Journal 278
I'm being ripped apart form the inside out. He almost found out once and in a way, I'm happy he didn't, but it's getting harder to hide.
It is the flaw of my mother's blood. But she refused to die like that. She made sure her body was not taken, but since the curse had to continue, it took something else. Her sanity.
He loves me. I know he does. I see the pain in his eyes when I have the faintest problem. And I love him. I do, but I can't tell him about this. It's what hurts the most.
Fayore healed me, delayed this sickness the first time, but even she didn't see this coming. I don't even think my father did.
Akuma and Amy ha
Journal 257
Seth left home today. I can still remember the first time in hell that I told Baru. He snatched me so fast it scared me into showing him. I was stupid to think he'd ever hurt me.

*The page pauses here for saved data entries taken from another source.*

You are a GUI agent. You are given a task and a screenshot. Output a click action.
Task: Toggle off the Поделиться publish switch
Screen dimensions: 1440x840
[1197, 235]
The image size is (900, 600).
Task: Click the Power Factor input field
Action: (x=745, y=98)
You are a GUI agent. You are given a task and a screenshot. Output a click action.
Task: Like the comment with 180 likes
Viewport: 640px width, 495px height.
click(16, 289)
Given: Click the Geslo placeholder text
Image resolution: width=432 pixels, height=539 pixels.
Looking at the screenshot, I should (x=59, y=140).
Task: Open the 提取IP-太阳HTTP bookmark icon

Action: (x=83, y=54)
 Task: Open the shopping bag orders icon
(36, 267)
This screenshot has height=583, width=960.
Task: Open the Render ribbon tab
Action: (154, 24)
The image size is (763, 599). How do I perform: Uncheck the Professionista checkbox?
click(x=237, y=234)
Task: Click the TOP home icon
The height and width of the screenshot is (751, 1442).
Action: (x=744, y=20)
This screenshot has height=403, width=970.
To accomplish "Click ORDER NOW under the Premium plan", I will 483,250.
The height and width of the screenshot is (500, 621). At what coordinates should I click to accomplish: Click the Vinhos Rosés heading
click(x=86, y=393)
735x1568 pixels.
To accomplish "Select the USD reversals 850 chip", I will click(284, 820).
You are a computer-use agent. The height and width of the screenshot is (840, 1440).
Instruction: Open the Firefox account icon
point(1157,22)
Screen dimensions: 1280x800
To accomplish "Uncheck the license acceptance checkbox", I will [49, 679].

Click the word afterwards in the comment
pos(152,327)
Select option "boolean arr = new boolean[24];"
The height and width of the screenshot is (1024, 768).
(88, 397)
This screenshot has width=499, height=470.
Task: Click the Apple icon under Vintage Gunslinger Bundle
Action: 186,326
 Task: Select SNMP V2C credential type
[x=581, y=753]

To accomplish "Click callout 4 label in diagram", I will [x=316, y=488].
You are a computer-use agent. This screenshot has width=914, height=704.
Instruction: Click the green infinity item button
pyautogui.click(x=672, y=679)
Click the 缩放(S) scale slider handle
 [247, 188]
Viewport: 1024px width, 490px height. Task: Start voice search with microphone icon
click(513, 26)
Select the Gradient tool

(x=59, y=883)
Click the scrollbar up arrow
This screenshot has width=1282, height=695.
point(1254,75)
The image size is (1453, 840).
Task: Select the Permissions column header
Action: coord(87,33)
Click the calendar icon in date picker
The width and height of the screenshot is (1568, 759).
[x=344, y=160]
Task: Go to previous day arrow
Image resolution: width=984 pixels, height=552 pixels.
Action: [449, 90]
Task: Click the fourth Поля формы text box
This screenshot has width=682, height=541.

He's been such a good daddy and I know he'd proud of Seth. In all the years I have lived I never imagined being a 'mother'. But now I find myself with more than 9 and another on the way. Nemu was healed by someone Baru knows and I will always be in his debt. My little Nemu will finally be able to run around and smile again.
I sense my powers dwindling, I know I sleep a little longer and I know Baru hasn't really noticed. My Baru. That little softball.
Journal 224
I've met Baru again. That dragon has softened. Our meeting was 'violent', to summarize it as kindly as possible, but somehow I don't regret it. Looking back, I know I've had a fucked up life. I've been used, beaten, taking in more ways than one, and cursed more times than I can ever count.But seeing Baru now, I think these things are nothing compared to what I'm going threw at this moment.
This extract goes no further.